• TASK BRIEF
The answer is the data repeated in full, with no pictures included.
# # #
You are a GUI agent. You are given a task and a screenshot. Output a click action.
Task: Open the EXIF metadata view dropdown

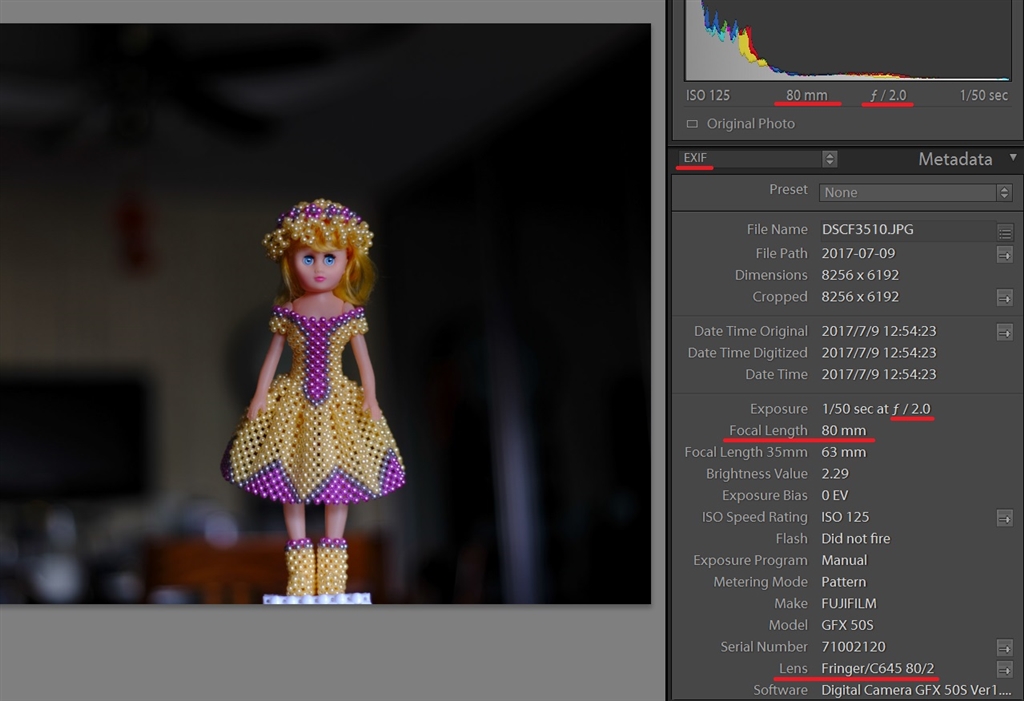pyautogui.click(x=757, y=159)
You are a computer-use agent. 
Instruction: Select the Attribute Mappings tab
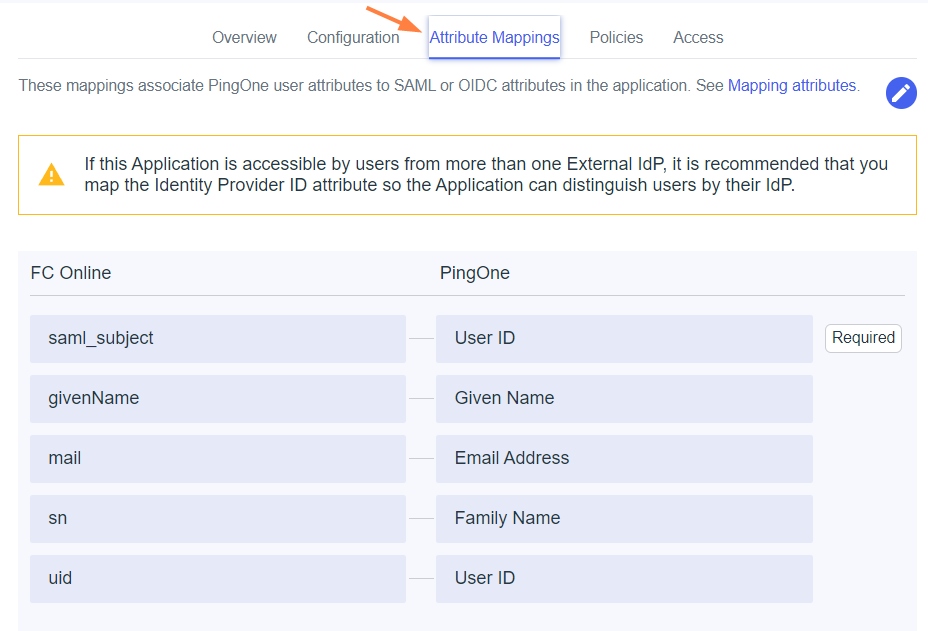pos(494,38)
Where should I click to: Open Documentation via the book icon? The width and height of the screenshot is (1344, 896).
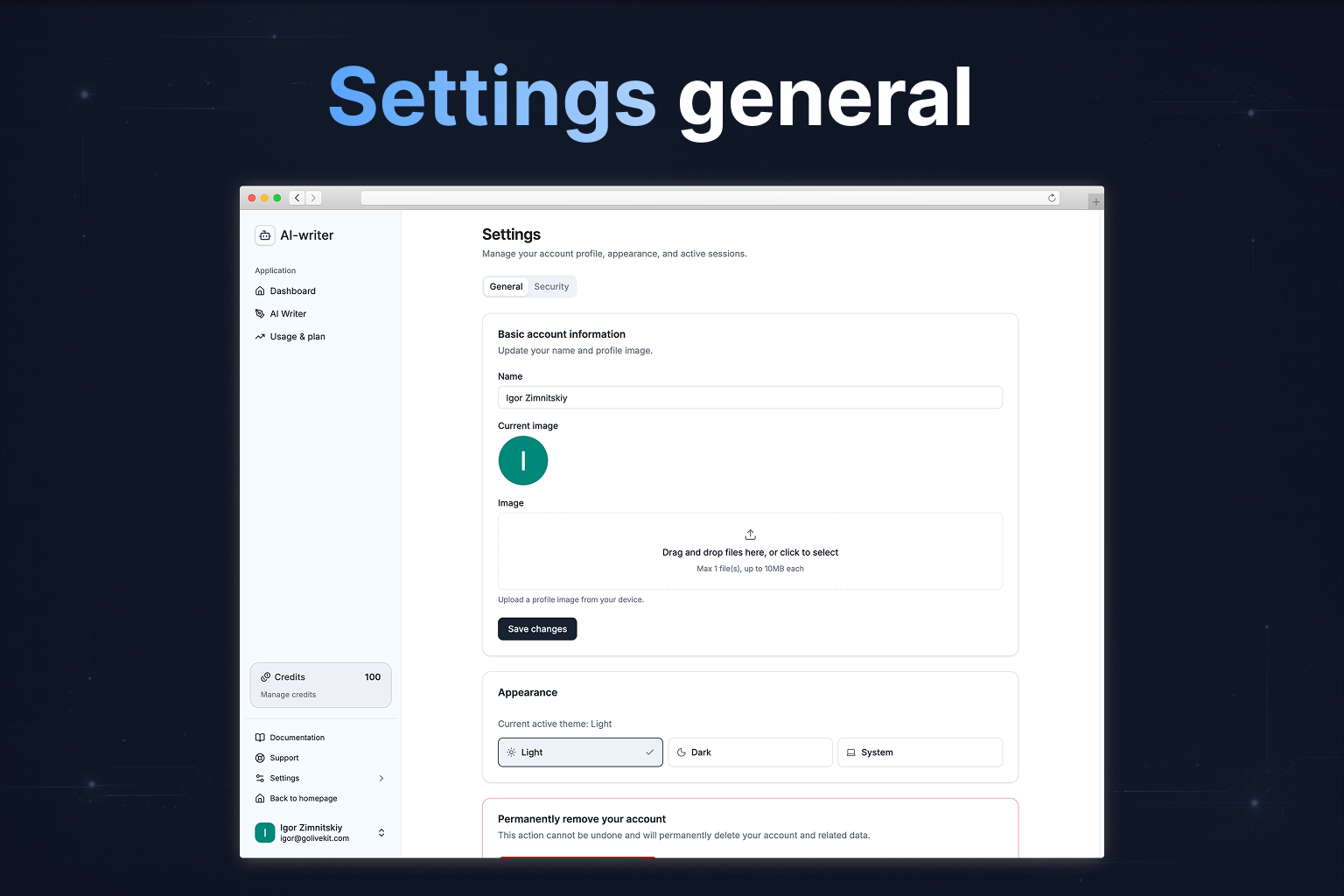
# # #
• TASK RESULT
You are a GUI agent. You are given a task and a screenshot. Output a click action.
Task: Open the EXIF metadata view dropdown

pyautogui.click(x=757, y=159)
You are a computer-use agent. 
Instruction: Select the Attribute Mappings tab
pos(494,38)
Where should I click to: Open Documentation via the book icon? The width and height of the screenshot is (1344, 896).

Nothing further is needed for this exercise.